How HubSpot Scaled Semantic Search to 20 Billion Vectors

20 billion vectors. That's how HubSpot scaled semantic search from POC to production—now powering agents and RAG across 38+ teams.

Paper-cut illustration of an amber microchip with circuit paths extending into a row of data-center cabinets.
The infrastructure powering AI.AI illustration by KeyNews
The KeyNews take

Why it matters

HubSpot's infrastructure scaling story reveals the operational challenges SaaS companies face when vector databases move from experimental to mission-critical.

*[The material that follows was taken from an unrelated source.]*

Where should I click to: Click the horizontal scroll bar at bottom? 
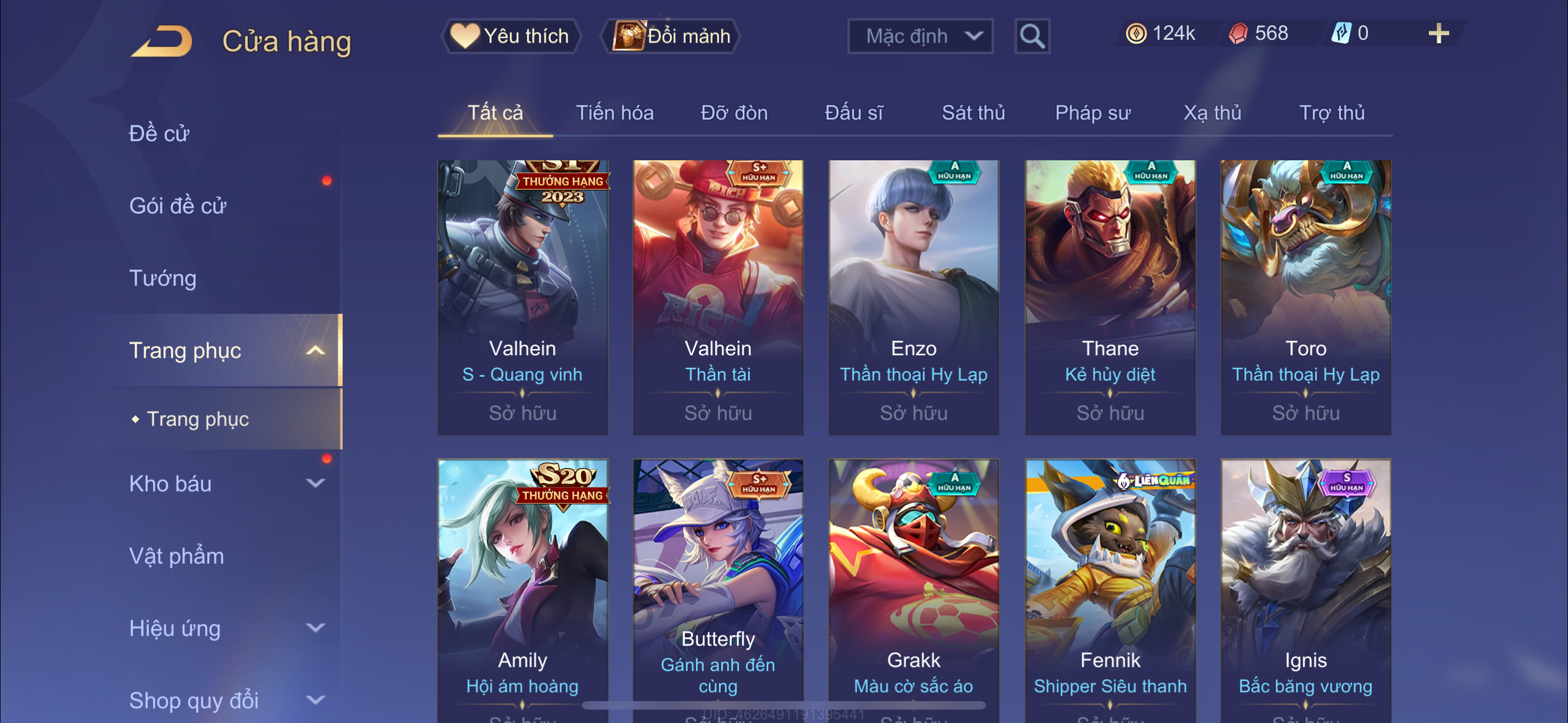pos(783,706)
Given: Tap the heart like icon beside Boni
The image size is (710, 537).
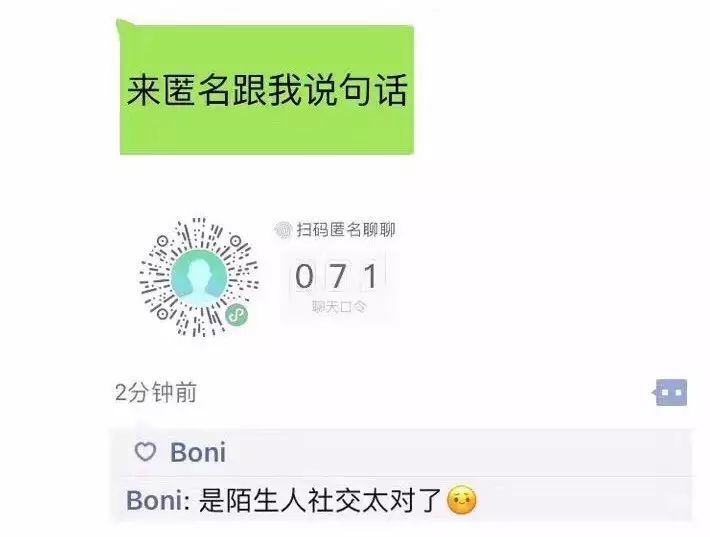Looking at the screenshot, I should click(145, 452).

As agent adoption accelerates, retrieval latency and vector management become competitive advantages, not nice-to-haves.

The key facts

9 to know
  1. 20 billion vectors managed in production

  2. 38+ internal teams using the platform

  3. System now supports agents, RAG, and contact deduplication

  4. Increased agent usage driving retrieval quality and latency requirements

  5. Evolved from POC to internal service infrastructure

  6. 20 billion vectors managed across 38+ teams

  7. Semantic search evolved from POC to internal service layer

  8. Agent usage growth has elevated retrieval quality and latency as primary concerns

  9. Published July 2026 — signals enterprise AI infrastructure maturation

Go to the source

InfoQ AI/MLinfoq.com

Publisher excerpt: SaaS software vendor HubSpot has described how its semantic search platform grew from a proof of concept into an internal service that now manages more than 20 billion vectors across 38-plus teams. The company says the system now supports agents, RAG, and contact deduplication, and that the…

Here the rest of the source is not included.